Our adventure started with catching a speed boat over to the Nubian Village, where a young boy hitched a ride across the River Nile; singing to us as his ‘payment’. It wasn’t a particularly long trip, but still a hell of a long way for a small child to paddle, especially when there are crocodiles in the water! But hey, that’s what he has to do to commute in Egypt! (I’ll stop complaining about my morning bus ride…)
Upon arrival, there weren’t many people about. I saw a few inquisitive children poke their heads around corners, to see who these random foreigners were, but other than that, it was just sandy, bland, and eerily quiet. As we snaked our way around the mud brick buildings, we made it to the house we were to be guests at. A lovely man greeted us at the door, and the 7 of us sat around a small rectangle table in the dining room as he made us a special Egyptian local tea.
The Egyptian house was very small. It consisted of 1 bedroom, plus a kitchen/living/dining area that wrapped half way around the bedroom. The first odd thing that struck me was that there was no ceiling or roof. Upon questioning the locals, they explained that there is such little rain in the area, and the temperatures get so high, that they have no need for a roof; it’s a good way to let the heat escape. In place of the roof, some parts were covered with coloured cloth or straw.
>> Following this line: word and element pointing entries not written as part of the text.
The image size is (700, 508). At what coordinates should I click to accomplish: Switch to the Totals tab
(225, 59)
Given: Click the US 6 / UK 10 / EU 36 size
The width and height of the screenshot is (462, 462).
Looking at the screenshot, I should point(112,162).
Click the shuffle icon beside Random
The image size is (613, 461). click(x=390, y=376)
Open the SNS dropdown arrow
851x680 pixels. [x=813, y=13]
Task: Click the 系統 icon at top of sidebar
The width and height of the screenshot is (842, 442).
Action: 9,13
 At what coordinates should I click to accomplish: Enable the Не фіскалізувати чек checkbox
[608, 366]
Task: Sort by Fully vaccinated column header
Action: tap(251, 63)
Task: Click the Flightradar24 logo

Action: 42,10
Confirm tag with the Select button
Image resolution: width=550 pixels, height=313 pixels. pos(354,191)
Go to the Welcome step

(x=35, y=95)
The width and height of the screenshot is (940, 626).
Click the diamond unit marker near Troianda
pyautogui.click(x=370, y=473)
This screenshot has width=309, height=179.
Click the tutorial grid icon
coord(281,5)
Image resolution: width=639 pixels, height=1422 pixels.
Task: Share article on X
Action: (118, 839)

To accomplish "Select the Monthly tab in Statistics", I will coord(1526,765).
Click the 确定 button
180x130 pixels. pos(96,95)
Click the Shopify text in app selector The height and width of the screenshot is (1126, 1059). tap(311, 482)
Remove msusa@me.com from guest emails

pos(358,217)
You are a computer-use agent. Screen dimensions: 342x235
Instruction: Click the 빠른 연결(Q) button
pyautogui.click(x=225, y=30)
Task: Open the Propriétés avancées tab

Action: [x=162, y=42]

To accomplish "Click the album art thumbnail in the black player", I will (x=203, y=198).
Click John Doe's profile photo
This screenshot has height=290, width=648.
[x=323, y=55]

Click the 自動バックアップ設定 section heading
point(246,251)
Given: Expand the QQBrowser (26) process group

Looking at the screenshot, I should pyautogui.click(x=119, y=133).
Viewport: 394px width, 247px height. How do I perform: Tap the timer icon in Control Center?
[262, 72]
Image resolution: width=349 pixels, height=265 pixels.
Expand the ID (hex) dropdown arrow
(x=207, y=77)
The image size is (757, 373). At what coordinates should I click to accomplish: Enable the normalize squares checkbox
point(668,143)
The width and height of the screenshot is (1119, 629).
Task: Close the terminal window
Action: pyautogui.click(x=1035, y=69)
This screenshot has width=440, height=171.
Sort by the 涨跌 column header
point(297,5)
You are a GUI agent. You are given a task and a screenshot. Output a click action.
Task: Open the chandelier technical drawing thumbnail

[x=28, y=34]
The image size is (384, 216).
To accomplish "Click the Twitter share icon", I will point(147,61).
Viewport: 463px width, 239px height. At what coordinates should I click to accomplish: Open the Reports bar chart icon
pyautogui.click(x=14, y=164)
While sipping my tea and deciding on a henna design from a book the mother had shown me, I noticed another strange thing – the children’s toys… Now, in this part of town, there certainly wasn’t anywhere to buy your average teddy bear. Nope! These kids were happily carrying around stuffed wild animals! They were just everywhere! I couldn’t bring myself to ask any questions, the words just didn’t come. The family just acted so natural, so I went along with it. But seriously, check out the faces on these things! How terrifying! And yet, this is real life in Egypt.
The children were very chatty and enjoyed showing us their toys and telling stories. When they asked if we wanted to see their pets, we assumed they meant the goats out the back, but there is no way we could have guessed what was going to come around the corner – baby crocodiles! Yes, that’s right, they have pet crocodiles. And when they start to get too big, they eat them. A couple of people in our group chose to hold the crocs, but I was quite happy to sit back and stare with my mouth open.
Looking around, it seemed easy to think that this family was not (what we would consider) well-off. They seemed to be of a lower socioeconomic group. There weren’t many possessions in their tiny house, there was certainly no TV, and there was only a bunch of mats for flooring! However, behind the thin coloured cloth that partially covered the bedroom doorway, was a dim glowing light. As I walked with one of the children through the room, I could now see that inside the bedroom was a MacBook Pro Laptop! What?! Here I was thinking that this family is scraping by with crazy fox-looking wild animals for toys, and eating their pets, and yet Apple has managed to make its presence known? I wasn’t even sure they had electricity when I first walked in the house!
So, our houses may look different, your toys may give me nightmares, and your pets might eat me. But in the end, what we all really want to do is check our Facebook notifications before we go to bed at night. So, maybe we’re not that different after all?
Have you ever experienced an odd culture shock while travelling? How did you react?